According to Gartner1, “water consumption can be a material issue for a data center, particularly in areas of existing or growing water stress.”

The use of water in data center cooling has been driven by the desire to increase thermal management energy efficiency by effectively expanding the number of hours the cooling system can operate in free-cooling mode. This approach sacrifices water consumption for energy efficiency and could prove unsustainable in water-scarce areas. The challenge, then, for thermal management design in those areas becomes not simply to maximize energy efficiency but optimizing both energy efficiency and water usage.

Chilled water free-cooling systems achieve a balance between water utilization and energy efficiency. Energy efficiency can be optimization through strategies such as increasing air and water temperatures, system-level control, and the addition of adiabatic technologies. A chilled water system also simplifies the implementation of energy-efficient liquid cooling to support high-density racks and can enable heat recovery to enhance building efficiency. These systems can use onboard controllers to enable the use of water strictly when needed based on redundancy, efficiency, or cooling demand, enabling water-efficient operation.

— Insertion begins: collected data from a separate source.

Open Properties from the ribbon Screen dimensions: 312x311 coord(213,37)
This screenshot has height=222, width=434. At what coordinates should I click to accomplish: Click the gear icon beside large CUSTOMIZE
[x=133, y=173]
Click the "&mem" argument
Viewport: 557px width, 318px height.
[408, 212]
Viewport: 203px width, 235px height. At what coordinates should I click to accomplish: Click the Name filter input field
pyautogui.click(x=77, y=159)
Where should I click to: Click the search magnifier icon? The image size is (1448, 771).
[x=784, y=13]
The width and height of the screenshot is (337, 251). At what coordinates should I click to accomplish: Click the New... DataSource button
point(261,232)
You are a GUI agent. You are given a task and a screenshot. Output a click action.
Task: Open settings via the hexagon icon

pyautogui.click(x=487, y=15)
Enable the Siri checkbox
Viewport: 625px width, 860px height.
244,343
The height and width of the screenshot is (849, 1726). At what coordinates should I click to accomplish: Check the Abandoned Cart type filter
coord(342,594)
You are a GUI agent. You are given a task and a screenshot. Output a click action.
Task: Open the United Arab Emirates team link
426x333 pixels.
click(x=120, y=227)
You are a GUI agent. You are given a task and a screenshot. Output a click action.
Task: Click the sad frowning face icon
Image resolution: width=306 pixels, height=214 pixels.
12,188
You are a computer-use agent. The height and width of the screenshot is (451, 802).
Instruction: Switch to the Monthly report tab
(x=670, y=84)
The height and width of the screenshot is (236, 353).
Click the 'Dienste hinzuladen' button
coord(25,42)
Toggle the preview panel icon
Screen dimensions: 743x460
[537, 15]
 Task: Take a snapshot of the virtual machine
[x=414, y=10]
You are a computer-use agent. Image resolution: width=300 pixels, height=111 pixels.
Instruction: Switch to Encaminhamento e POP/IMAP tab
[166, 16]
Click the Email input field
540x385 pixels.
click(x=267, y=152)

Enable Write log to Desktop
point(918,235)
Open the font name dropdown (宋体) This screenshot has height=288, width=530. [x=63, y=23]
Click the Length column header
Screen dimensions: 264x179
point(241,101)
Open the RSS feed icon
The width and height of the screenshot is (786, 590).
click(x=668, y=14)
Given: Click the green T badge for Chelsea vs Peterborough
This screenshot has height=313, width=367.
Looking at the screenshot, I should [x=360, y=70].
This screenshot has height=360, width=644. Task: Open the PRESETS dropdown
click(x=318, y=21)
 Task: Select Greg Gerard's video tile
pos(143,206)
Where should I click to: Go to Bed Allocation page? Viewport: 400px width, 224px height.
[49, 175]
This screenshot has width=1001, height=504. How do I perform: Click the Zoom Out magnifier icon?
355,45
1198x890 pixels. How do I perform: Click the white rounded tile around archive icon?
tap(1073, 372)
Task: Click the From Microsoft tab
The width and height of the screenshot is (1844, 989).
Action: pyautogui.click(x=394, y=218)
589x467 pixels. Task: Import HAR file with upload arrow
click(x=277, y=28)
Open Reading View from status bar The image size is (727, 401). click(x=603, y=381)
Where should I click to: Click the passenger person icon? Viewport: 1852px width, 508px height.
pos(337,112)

For areas where water is availability is limited, water-free direct expansion (DX) systems, such as the Vertiv™ Liebert® DSE free-cooling economization system, can be employed. DX systems come close to delivering the energy efficiency of indirect evaporative water systems while conserving the water used by those systems. In a direct comparison of the two systems, the DX system with pumped refrigerant delivered a partial power usage effectiveness (pPUE) of about .01 higher than the indirect evaporative system while reducing water usage effectiveness (WUE) from .25 for the indirect evaporative system to zero for the DX system with pumped refrigerant.

**Note: This is from a statistical comparison of data center cooling systems using a standardized data center model conducted by Vertiv.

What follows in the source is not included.